Planet Gore

Bjorn Lomborg on Kyoto 2.0

Bjørn Lomborg’s latest op-ed, titled “Focusing on R&D a smarter choice in climate talks,” deals with smarter alternatives to another Kyoto. An excerpt:

Kyoto’s successor will not be successful unless China and India are somehow included. To achieve that, the EU has made the inevitable, almost ridiculous proposal of bribing developing nations to take part — at a cost of 175 billion euros (US$225.7 billion) annually by 2020.
In the midst of a financial crisis, it seems unbelievable that European citizens will bear the financial burden of paying off China and India.
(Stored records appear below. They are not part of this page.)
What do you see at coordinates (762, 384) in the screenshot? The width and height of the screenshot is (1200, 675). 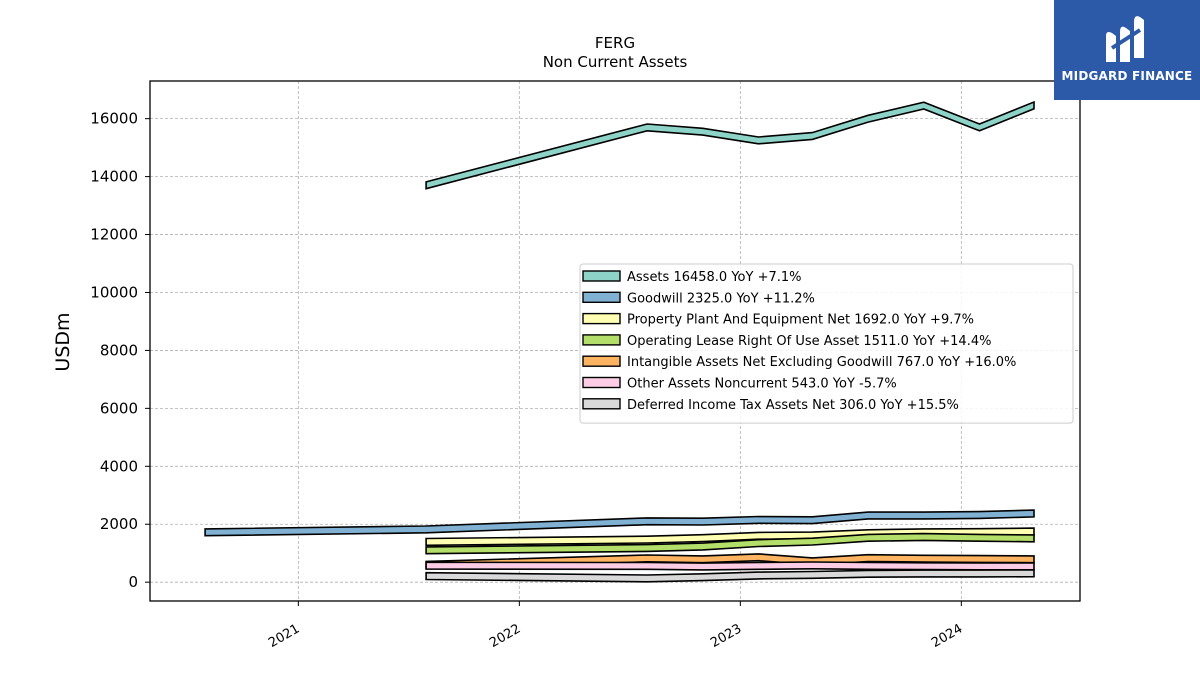 I see `legend-label: Other Assets Noncurrent 543.0 YoY -5.7%` at bounding box center [762, 384].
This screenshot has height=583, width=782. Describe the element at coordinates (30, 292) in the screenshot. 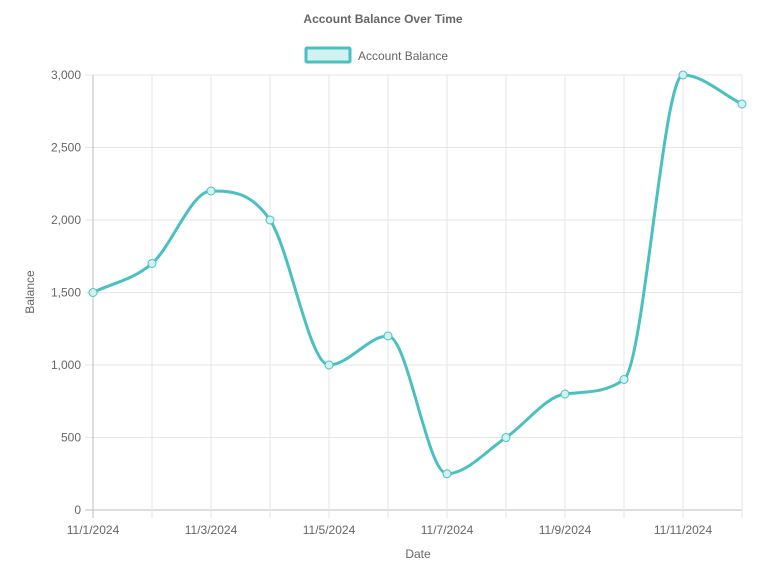

I see `y-axis-label: Balance` at that location.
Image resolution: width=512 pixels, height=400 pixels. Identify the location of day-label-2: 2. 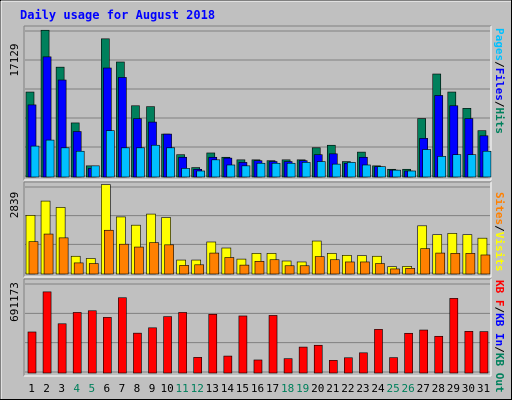
(46, 388).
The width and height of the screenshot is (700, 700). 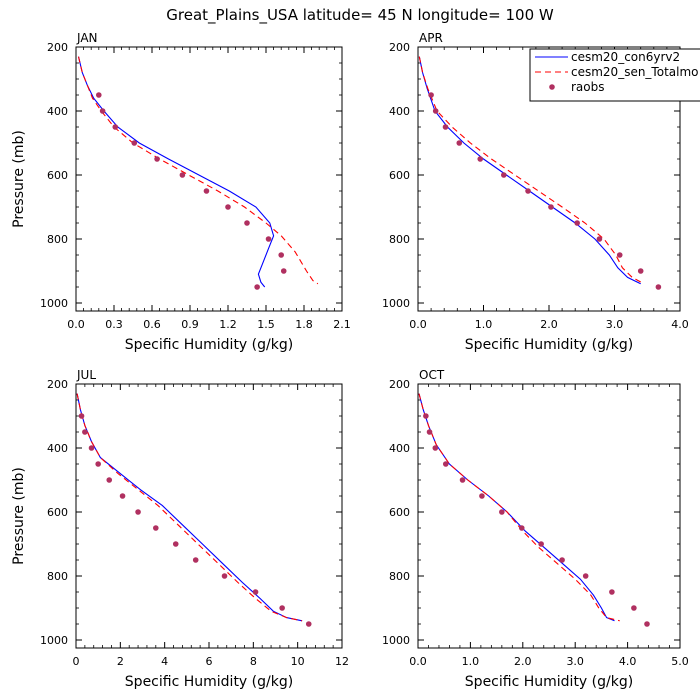 I want to click on x-tick-label: 5.0, so click(x=680, y=662).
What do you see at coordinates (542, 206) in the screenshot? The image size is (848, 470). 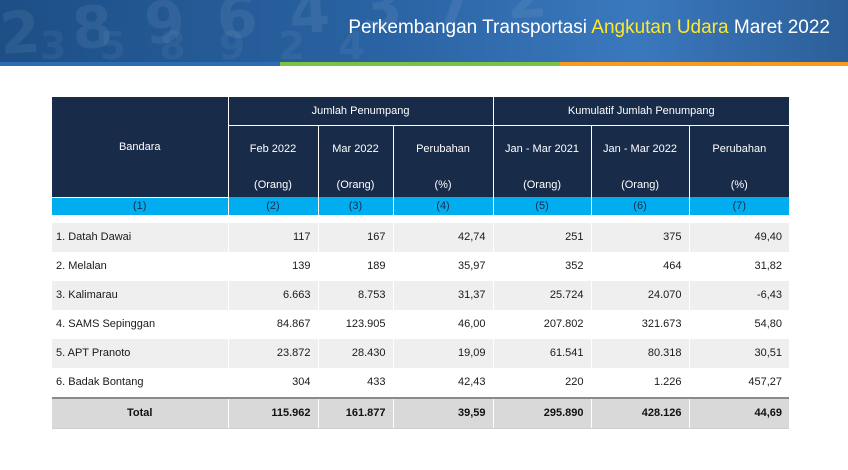 I see `column-number: (5)` at bounding box center [542, 206].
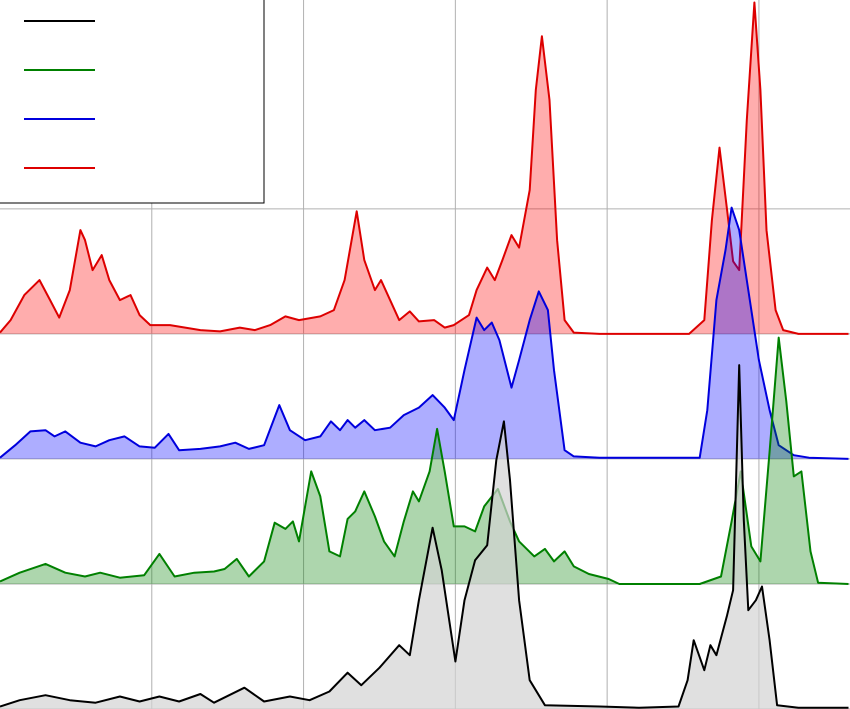 The image size is (850, 709). I want to click on legend-box, so click(132, 102).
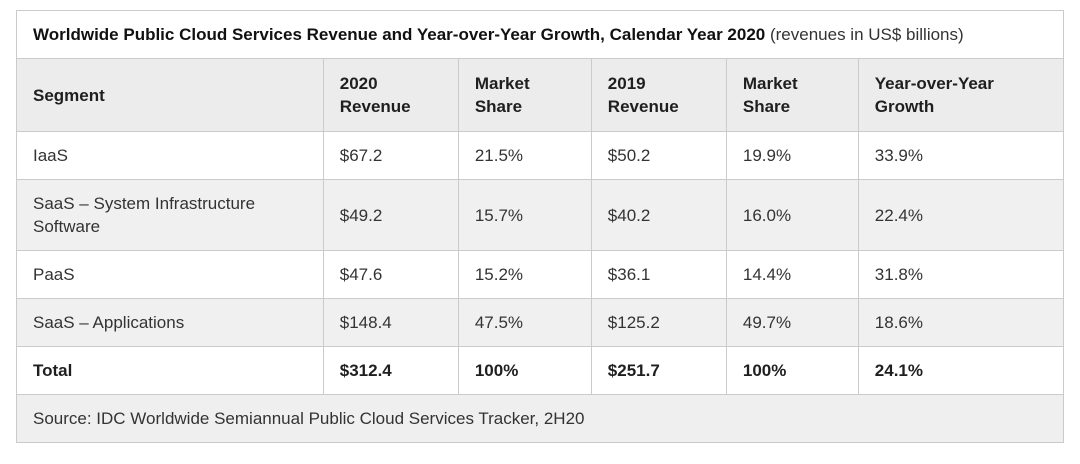 Image resolution: width=1080 pixels, height=464 pixels. Describe the element at coordinates (864, 34) in the screenshot. I see `table-title-note: (revenues in US$ billions)` at that location.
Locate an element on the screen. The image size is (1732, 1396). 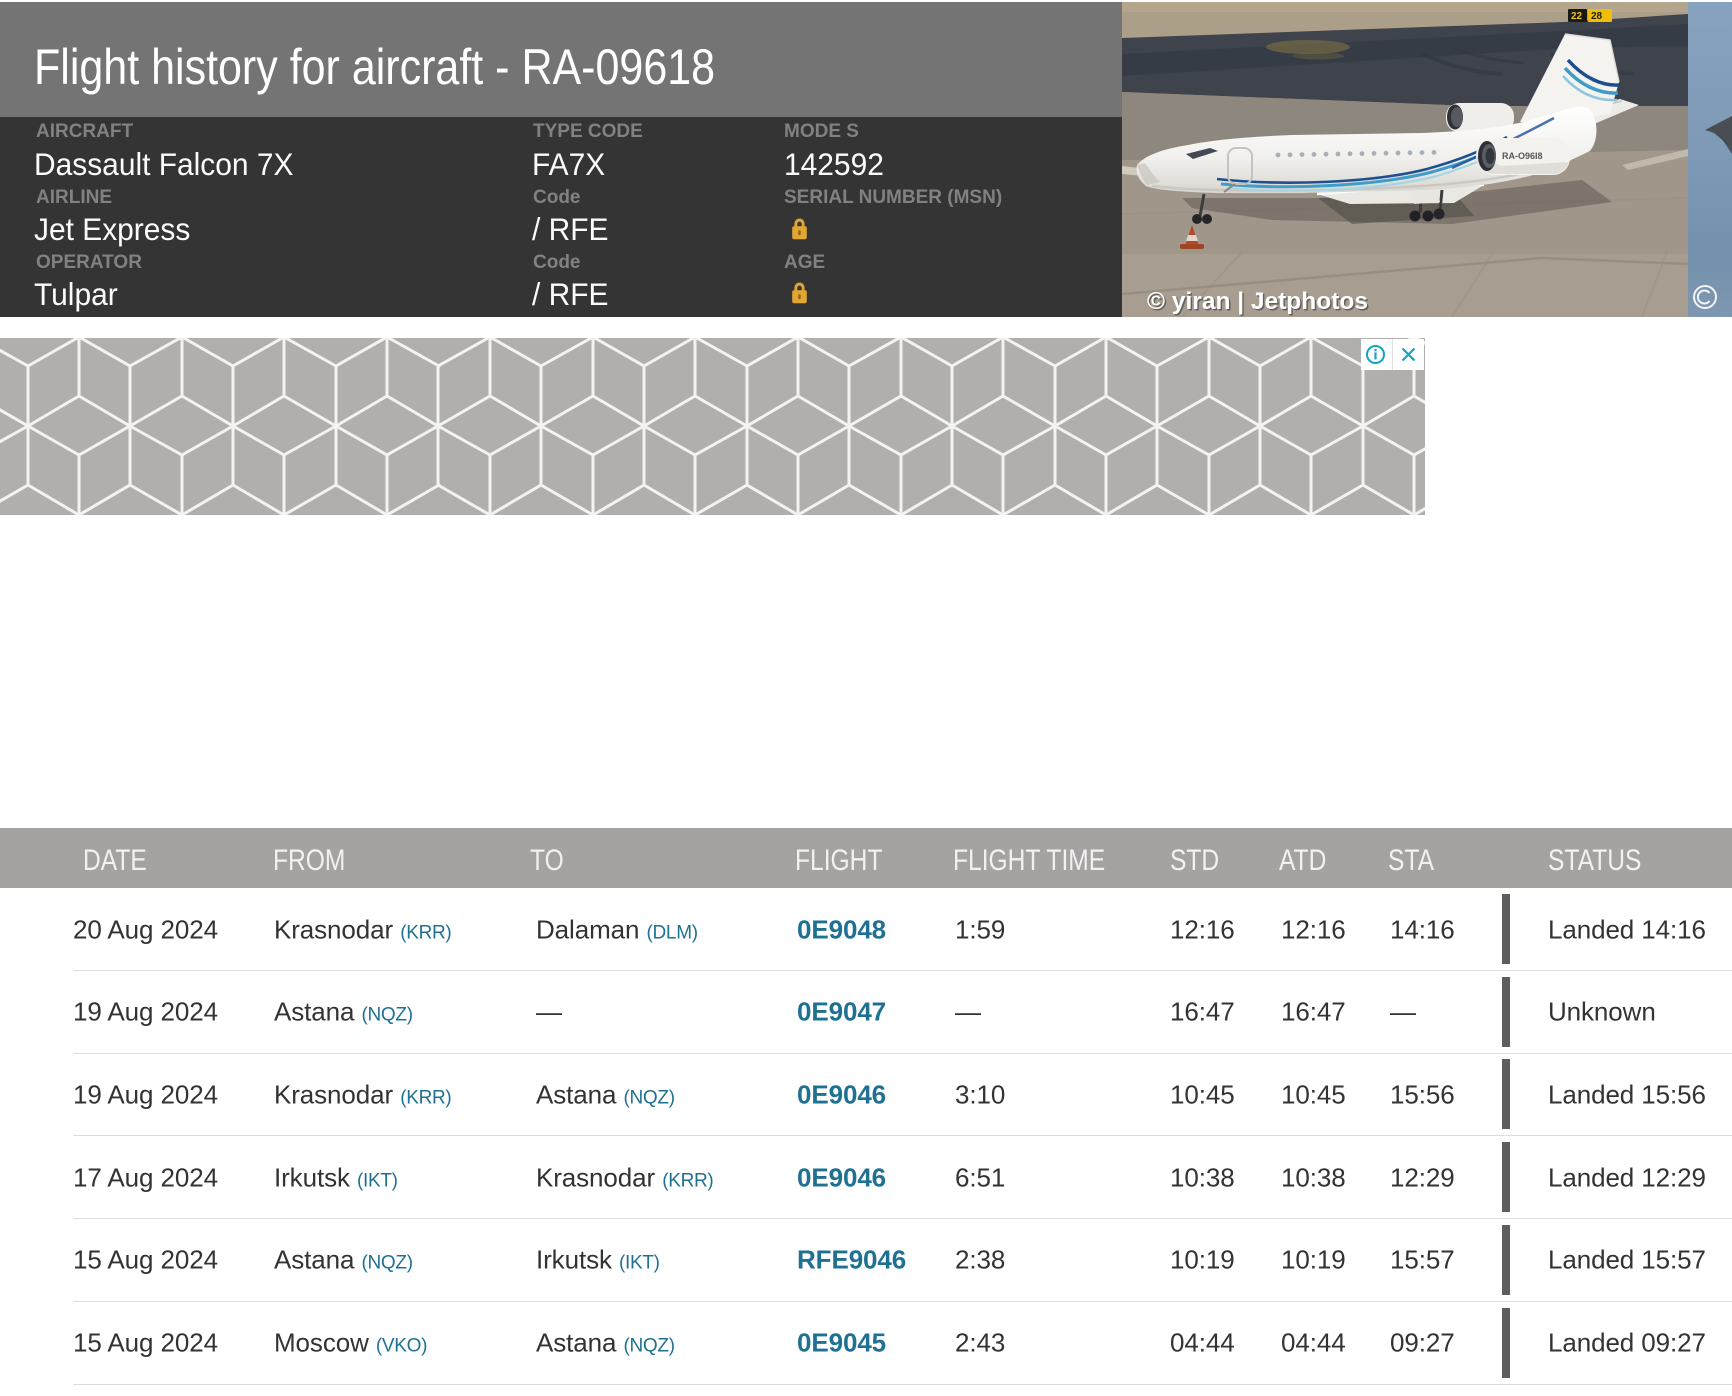
svg-text: RA-O96I8 is located at coordinates (1522, 156).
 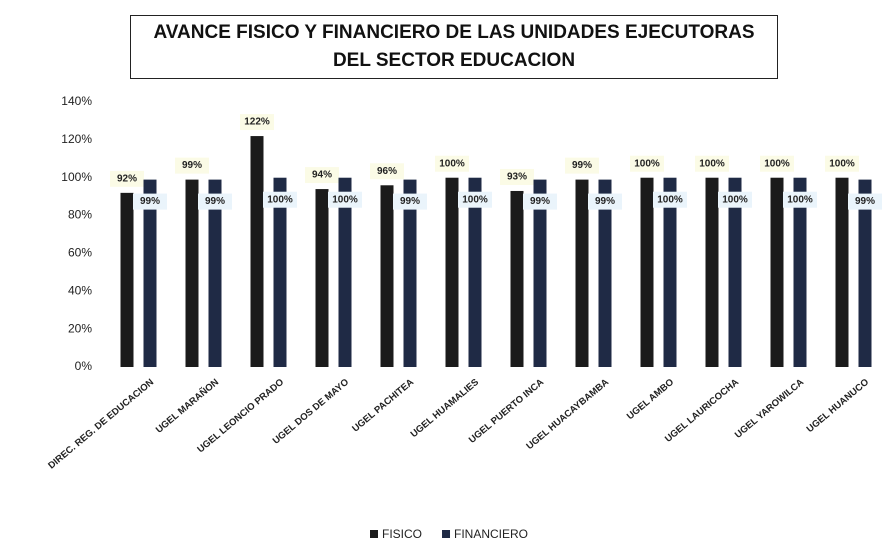 I want to click on y-tick-label: 100%, so click(x=76, y=177).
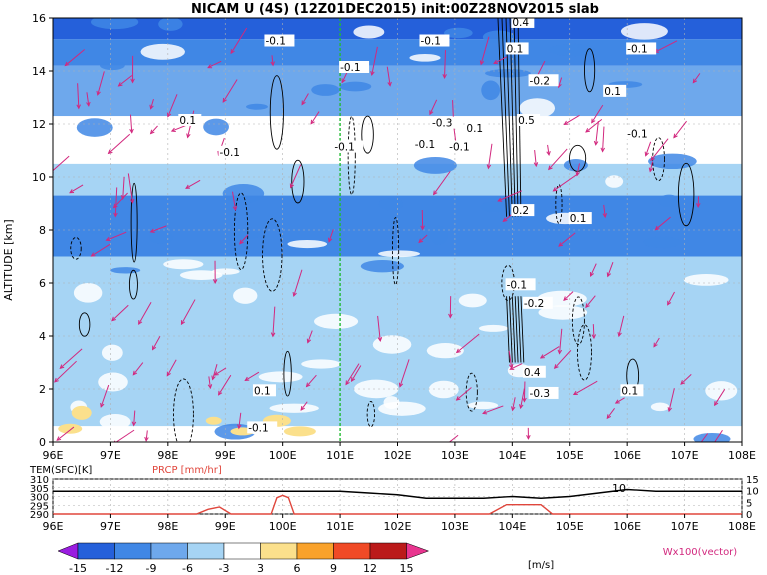  Describe the element at coordinates (42, 284) in the screenshot. I see `y-tick-label: 6` at that location.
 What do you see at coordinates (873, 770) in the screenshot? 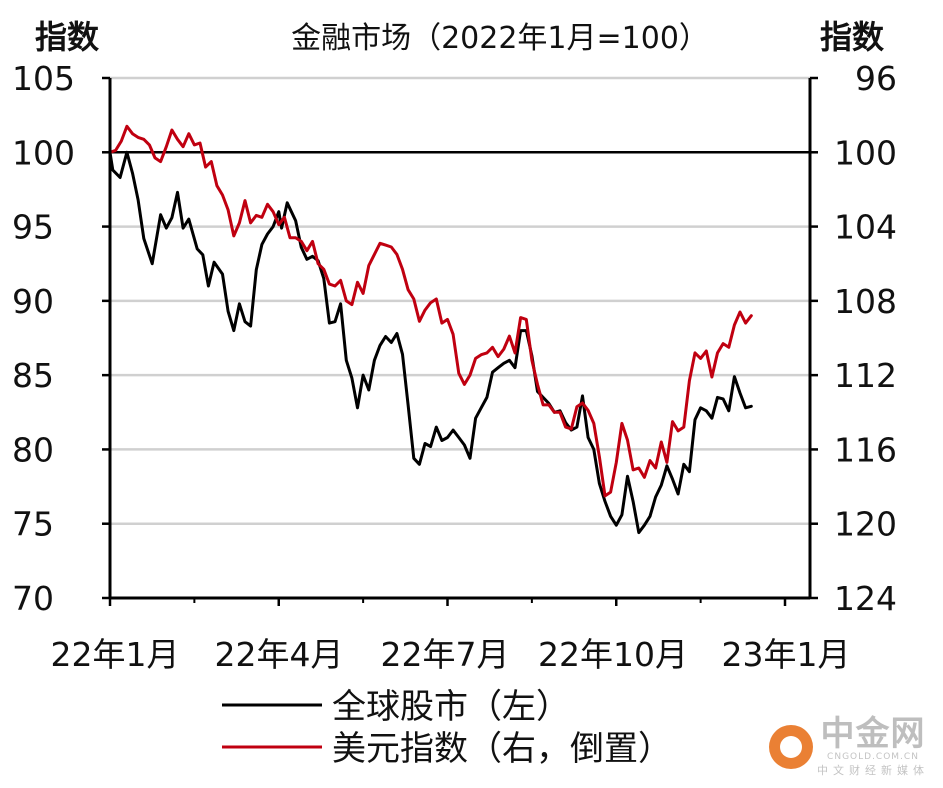
I see `watermark-subtitle: 中文财经新媒体` at bounding box center [873, 770].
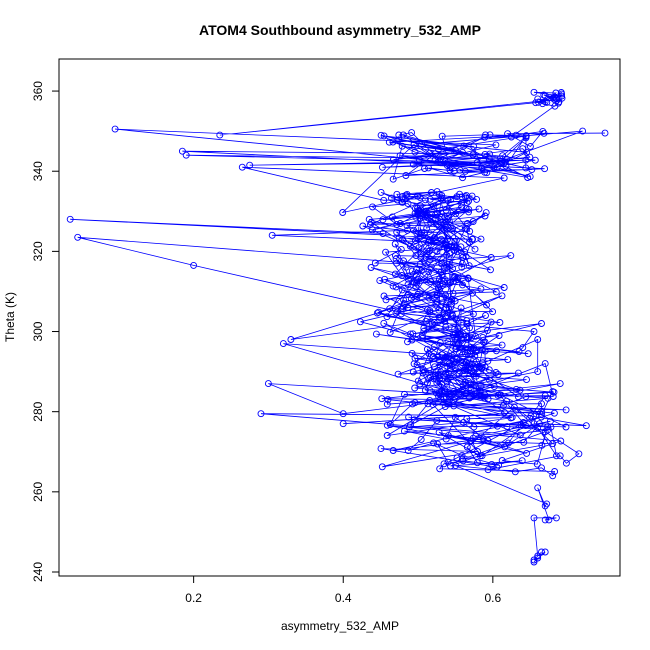  What do you see at coordinates (38, 251) in the screenshot?
I see `y-tick-label: 320` at bounding box center [38, 251].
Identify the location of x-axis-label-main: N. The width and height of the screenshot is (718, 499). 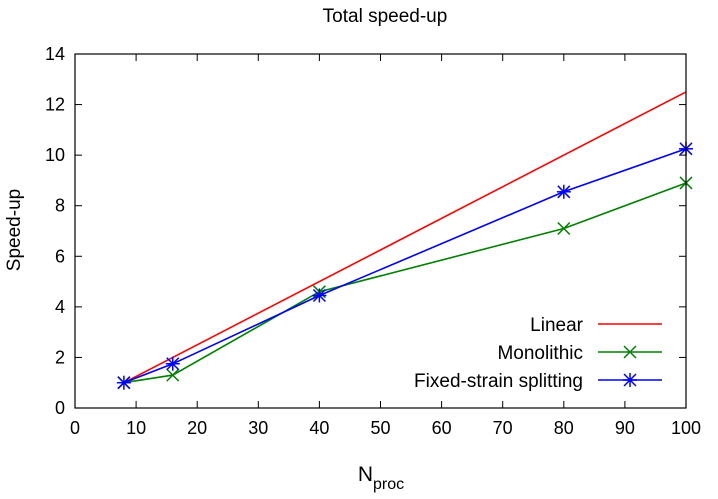
(366, 474).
The sadder thing, though, is that this money would be spent on methane collection from waste dumps in developing nations, instead of on helping those countries’ citizens deal with more pressing concerns like health and education.
There is an alternative to spending so much to achieve so little. Cutting carbon still costs a lot more than the good that it produces. We need to make emission cuts much cheaper so that countries like China and India can afford to help the environment. This means that we need to invest much more in research and development aimed at developing low-carbon energy.
If every country committed to spending 0.05 percent of its GDP exploring non-carbon-emitting energy technologies, this would translate into US$25 billion per year, or 10 times more than what the world spends now. Yet, the total also would be seven times cheaper than the Kyoto Protocol, and many times cheaper than the Copenhagen Protocol is likely to be. It would ensure that richer nations pay more, taking much of the political heat from the debate.
Decades of talks have failed to make any impact on carbon emissions. Expecting China and India to make massive emission cuts for little benefit puts the Copenhagen meeting on a sure path to being another lost opportunity. Yet, at the same time, the Chinese and Indian challenge could be the impetus we need to change direction, end our obsession with reducing emissions and focus instead on research and development, which would be smarter and cheaper — and would actually make a difference.